Task description :: Could you rewrite the entries below as a numbered list, starting at the line that contains "How do I perform: Click the displayed", continuing through the final entry, and leaving out any blank lines?

▶

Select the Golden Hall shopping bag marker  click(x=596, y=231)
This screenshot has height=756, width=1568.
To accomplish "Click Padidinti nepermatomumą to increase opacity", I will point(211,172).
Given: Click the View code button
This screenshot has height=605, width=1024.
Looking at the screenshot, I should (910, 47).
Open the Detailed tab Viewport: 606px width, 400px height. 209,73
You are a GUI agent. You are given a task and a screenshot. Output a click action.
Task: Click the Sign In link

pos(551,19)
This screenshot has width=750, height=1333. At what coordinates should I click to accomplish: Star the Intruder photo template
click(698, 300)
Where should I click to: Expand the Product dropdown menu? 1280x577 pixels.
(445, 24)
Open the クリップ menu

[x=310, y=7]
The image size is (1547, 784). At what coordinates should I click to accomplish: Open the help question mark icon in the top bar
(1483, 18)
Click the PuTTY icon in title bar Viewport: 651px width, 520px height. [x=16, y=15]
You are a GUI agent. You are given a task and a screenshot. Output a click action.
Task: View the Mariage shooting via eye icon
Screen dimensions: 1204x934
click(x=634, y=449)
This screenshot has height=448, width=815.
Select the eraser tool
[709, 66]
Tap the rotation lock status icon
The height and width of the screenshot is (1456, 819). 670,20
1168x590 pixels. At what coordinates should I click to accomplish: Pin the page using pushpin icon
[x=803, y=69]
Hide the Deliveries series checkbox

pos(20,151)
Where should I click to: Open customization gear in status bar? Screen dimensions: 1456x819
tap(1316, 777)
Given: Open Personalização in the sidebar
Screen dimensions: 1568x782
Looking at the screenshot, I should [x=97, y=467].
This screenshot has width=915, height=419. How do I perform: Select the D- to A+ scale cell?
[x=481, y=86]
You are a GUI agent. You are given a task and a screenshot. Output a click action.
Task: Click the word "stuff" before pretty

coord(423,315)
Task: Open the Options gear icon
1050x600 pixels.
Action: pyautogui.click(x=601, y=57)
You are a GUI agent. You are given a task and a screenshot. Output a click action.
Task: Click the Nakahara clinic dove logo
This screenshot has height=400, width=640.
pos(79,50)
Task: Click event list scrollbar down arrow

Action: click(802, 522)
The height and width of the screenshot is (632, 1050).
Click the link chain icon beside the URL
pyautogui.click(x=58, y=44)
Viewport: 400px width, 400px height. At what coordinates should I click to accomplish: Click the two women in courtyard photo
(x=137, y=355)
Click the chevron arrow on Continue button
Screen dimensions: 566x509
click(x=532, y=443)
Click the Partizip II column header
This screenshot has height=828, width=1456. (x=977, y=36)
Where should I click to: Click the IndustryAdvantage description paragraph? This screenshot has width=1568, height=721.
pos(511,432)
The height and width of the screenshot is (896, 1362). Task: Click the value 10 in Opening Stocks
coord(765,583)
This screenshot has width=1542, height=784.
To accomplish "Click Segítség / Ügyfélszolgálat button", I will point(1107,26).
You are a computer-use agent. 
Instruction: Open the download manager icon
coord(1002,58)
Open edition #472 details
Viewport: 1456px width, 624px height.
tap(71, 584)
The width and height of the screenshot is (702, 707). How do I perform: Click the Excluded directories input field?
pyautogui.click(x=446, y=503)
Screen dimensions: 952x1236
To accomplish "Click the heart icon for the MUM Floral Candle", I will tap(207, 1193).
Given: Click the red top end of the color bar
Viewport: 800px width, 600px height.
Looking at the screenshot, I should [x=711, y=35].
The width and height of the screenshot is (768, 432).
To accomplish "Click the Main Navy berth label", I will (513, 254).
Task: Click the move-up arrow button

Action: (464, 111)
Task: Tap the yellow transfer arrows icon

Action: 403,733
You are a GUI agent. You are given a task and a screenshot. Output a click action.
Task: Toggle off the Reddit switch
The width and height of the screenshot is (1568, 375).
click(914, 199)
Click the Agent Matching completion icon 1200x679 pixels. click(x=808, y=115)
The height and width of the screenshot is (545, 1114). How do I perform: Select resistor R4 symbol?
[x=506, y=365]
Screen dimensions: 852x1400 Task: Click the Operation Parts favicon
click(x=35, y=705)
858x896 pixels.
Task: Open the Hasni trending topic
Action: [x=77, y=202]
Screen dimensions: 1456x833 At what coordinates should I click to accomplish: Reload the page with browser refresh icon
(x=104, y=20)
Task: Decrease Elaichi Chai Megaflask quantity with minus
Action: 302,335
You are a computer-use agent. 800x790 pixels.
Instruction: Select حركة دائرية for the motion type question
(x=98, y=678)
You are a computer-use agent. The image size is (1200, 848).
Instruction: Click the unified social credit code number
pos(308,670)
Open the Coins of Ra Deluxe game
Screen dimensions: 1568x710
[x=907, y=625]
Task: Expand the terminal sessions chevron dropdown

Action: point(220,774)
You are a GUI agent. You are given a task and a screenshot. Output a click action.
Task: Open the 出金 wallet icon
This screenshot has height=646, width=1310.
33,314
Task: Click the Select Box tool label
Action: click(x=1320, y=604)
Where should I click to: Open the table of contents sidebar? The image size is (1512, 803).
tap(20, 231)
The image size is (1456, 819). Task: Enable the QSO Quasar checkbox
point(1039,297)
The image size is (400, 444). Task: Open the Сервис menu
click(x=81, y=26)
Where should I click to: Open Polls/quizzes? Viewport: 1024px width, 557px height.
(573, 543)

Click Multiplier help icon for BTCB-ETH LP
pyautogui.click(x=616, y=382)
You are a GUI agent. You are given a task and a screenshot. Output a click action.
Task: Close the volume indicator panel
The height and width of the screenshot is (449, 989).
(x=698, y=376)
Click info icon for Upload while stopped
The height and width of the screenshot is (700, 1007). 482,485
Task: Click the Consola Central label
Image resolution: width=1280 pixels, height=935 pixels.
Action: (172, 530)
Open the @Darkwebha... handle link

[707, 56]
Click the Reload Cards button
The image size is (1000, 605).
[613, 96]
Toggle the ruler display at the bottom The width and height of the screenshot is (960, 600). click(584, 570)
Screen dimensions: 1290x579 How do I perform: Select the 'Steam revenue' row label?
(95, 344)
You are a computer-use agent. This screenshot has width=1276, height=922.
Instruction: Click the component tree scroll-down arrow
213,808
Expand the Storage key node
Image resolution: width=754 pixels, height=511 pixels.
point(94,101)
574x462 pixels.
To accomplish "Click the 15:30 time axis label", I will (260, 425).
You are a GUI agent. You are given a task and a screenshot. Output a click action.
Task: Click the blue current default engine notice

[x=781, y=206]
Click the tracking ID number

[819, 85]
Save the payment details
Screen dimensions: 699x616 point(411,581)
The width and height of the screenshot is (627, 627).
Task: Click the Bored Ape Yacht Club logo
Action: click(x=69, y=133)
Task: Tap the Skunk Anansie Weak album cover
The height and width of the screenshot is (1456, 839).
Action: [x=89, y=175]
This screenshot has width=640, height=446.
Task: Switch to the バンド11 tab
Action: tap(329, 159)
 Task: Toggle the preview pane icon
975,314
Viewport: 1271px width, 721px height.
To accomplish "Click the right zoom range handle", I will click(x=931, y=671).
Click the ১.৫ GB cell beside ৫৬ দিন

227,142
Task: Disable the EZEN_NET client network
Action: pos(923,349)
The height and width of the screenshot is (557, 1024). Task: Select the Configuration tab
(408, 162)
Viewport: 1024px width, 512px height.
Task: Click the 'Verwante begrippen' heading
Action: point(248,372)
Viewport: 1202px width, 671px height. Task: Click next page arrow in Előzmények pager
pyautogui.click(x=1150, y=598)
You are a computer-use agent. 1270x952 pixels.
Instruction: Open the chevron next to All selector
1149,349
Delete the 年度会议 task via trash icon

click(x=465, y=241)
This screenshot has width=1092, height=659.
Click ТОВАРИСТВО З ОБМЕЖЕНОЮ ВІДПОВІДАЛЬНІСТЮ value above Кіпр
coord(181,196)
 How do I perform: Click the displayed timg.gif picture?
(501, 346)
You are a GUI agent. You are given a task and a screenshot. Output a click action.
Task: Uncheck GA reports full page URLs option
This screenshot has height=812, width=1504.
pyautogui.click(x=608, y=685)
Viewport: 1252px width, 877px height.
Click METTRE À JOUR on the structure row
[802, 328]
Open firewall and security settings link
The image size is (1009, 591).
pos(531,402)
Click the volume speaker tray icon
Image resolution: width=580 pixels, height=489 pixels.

◀

Reply to the task ::
1.  How do I perform: Click the displayed timg.gif picture?
2. (501, 346)
3. You are a GUI agent. You are given a task and a screenshot. Output a click action.
4. Task: Uncheck GA reports full page URLs option
5. This screenshot has height=812, width=1504.
6. pyautogui.click(x=608, y=685)
7. Viewport: 1252px width, 877px height.
8. Click METTRE À JOUR on the structure row
9. [802, 328]
10. Open firewall and security settings link
11. The image size is (1009, 591).
12. pos(531,402)
13. Click the volume speaker tray icon
14. Image resolution: width=580 pixels, height=489 pixels.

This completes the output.